Provided information START

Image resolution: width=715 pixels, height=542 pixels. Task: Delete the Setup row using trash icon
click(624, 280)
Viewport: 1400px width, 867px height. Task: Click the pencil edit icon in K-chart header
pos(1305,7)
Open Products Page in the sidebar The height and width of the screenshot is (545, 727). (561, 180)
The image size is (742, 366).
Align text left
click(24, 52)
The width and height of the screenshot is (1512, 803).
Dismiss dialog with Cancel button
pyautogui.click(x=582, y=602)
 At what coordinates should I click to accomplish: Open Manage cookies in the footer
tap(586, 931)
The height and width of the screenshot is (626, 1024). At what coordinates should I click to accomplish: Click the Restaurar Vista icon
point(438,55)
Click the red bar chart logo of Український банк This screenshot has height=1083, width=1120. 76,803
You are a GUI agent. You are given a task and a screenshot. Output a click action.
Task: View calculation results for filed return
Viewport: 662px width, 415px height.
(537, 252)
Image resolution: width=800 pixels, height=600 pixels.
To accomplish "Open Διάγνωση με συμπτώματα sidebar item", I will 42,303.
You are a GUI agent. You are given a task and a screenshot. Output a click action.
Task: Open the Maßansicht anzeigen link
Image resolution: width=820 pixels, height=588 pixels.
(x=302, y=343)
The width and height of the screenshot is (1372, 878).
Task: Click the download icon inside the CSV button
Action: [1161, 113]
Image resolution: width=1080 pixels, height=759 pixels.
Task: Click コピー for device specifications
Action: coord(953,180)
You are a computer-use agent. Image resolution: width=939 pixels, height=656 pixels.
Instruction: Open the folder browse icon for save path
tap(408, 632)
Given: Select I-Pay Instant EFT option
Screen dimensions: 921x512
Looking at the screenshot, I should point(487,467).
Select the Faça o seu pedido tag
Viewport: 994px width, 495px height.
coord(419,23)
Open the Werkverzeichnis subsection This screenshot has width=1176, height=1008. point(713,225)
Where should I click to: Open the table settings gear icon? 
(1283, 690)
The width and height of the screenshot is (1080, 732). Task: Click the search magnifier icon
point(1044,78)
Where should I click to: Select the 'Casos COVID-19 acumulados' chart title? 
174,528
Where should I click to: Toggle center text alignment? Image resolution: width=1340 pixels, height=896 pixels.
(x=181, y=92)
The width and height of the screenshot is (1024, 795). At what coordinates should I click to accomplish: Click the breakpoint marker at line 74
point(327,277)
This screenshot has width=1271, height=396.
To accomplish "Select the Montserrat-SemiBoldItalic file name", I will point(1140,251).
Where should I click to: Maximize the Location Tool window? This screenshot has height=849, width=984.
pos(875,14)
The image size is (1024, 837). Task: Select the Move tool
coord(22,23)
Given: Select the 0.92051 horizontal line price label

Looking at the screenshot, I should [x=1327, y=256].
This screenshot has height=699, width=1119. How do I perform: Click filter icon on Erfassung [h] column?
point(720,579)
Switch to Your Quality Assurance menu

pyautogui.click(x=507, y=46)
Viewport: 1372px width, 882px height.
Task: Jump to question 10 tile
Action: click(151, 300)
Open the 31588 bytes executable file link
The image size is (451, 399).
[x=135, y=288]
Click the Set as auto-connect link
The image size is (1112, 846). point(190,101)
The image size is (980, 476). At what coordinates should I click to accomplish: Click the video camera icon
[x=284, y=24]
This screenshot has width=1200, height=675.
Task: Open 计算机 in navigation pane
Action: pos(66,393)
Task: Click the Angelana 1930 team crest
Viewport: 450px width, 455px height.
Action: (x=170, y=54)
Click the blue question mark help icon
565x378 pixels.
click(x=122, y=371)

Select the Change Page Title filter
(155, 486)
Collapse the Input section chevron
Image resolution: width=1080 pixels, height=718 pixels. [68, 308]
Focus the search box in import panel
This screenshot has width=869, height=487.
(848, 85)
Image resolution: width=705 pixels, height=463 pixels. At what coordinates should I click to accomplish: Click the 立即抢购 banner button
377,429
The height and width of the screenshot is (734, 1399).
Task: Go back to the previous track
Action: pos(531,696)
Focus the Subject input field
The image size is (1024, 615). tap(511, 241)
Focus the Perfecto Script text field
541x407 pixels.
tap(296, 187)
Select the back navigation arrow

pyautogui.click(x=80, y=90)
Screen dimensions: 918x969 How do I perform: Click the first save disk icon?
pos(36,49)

Provided information END

From the first line to the last, return the data above exactly.

Image resolution: width=715 pixels, height=542 pixels. Task: Delete the Setup row using trash icon
click(624, 280)
Viewport: 1400px width, 867px height. Task: Click the pencil edit icon in K-chart header
pos(1305,7)
Open Products Page in the sidebar The height and width of the screenshot is (545, 727). (561, 180)
The image size is (742, 366).
Align text left
click(24, 52)
The width and height of the screenshot is (1512, 803).
Dismiss dialog with Cancel button
pyautogui.click(x=582, y=602)
 At what coordinates should I click to accomplish: Open Manage cookies in the footer
tap(586, 931)
The height and width of the screenshot is (626, 1024). At what coordinates should I click to accomplish: Click the Restaurar Vista icon
point(438,55)
Click the red bar chart logo of Український банк This screenshot has height=1083, width=1120. 76,803
You are a GUI agent. You are given a task and a screenshot. Output a click action.
Task: View calculation results for filed return
Viewport: 662px width, 415px height.
(537, 252)
Image resolution: width=800 pixels, height=600 pixels.
To accomplish "Open Διάγνωση με συμπτώματα sidebar item", I will 42,303.
You are a GUI agent. You are given a task and a screenshot. Output a click action.
Task: Open the Maßansicht anzeigen link
Image resolution: width=820 pixels, height=588 pixels.
(x=302, y=343)
The width and height of the screenshot is (1372, 878).
Task: Click the download icon inside the CSV button
Action: [1161, 113]
Image resolution: width=1080 pixels, height=759 pixels.
Task: Click コピー for device specifications
Action: coord(953,180)
You are a computer-use agent. Image resolution: width=939 pixels, height=656 pixels.
Instruction: Open the folder browse icon for save path
tap(408, 632)
Given: Select I-Pay Instant EFT option
Screen dimensions: 921x512
Looking at the screenshot, I should point(487,467).
Select the Faça o seu pedido tag
Viewport: 994px width, 495px height.
coord(419,23)
Open the Werkverzeichnis subsection This screenshot has width=1176, height=1008. point(713,225)
Where should I click to: Open the table settings gear icon? 
(1283, 690)
The width and height of the screenshot is (1080, 732). Task: Click the search magnifier icon
point(1044,78)
Where should I click to: Select the 'Casos COVID-19 acumulados' chart title? 
174,528
Where should I click to: Toggle center text alignment? Image resolution: width=1340 pixels, height=896 pixels.
(x=181, y=92)
The width and height of the screenshot is (1024, 795). At what coordinates should I click to accomplish: Click the breakpoint marker at line 74
point(327,277)
This screenshot has width=1271, height=396.
To accomplish "Select the Montserrat-SemiBoldItalic file name", I will point(1140,251).
Where should I click to: Maximize the Location Tool window? This screenshot has height=849, width=984.
pos(875,14)
The image size is (1024, 837). Task: Select the Move tool
coord(22,23)
Given: Select the 0.92051 horizontal line price label

Looking at the screenshot, I should [x=1327, y=256].
This screenshot has height=699, width=1119. How do I perform: Click filter icon on Erfassung [h] column?
point(720,579)
Switch to Your Quality Assurance menu

pyautogui.click(x=507, y=46)
Viewport: 1372px width, 882px height.
Task: Jump to question 10 tile
Action: click(151, 300)
Open the 31588 bytes executable file link
The image size is (451, 399).
[x=135, y=288]
Click the Set as auto-connect link
The image size is (1112, 846). point(190,101)
The image size is (980, 476). At what coordinates should I click to accomplish: Click the video camera icon
[x=284, y=24]
This screenshot has width=1200, height=675.
Task: Open 计算机 in navigation pane
Action: pos(66,393)
Task: Click the Angelana 1930 team crest
Viewport: 450px width, 455px height.
Action: (x=170, y=54)
Click the blue question mark help icon
565x378 pixels.
click(x=122, y=371)

Select the Change Page Title filter
(155, 486)
Collapse the Input section chevron
Image resolution: width=1080 pixels, height=718 pixels. [68, 308]
Focus the search box in import panel
This screenshot has width=869, height=487.
(848, 85)
Image resolution: width=705 pixels, height=463 pixels. At what coordinates should I click to accomplish: Click the 立即抢购 banner button
377,429
The height and width of the screenshot is (734, 1399).
Task: Go back to the previous track
Action: pos(531,696)
Focus the Subject input field
The image size is (1024, 615). tap(511, 241)
Focus the Perfecto Script text field
541x407 pixels.
tap(296, 187)
Select the back navigation arrow

pyautogui.click(x=80, y=90)
Screen dimensions: 918x969 How do I perform: Click the first save disk icon?
pos(36,49)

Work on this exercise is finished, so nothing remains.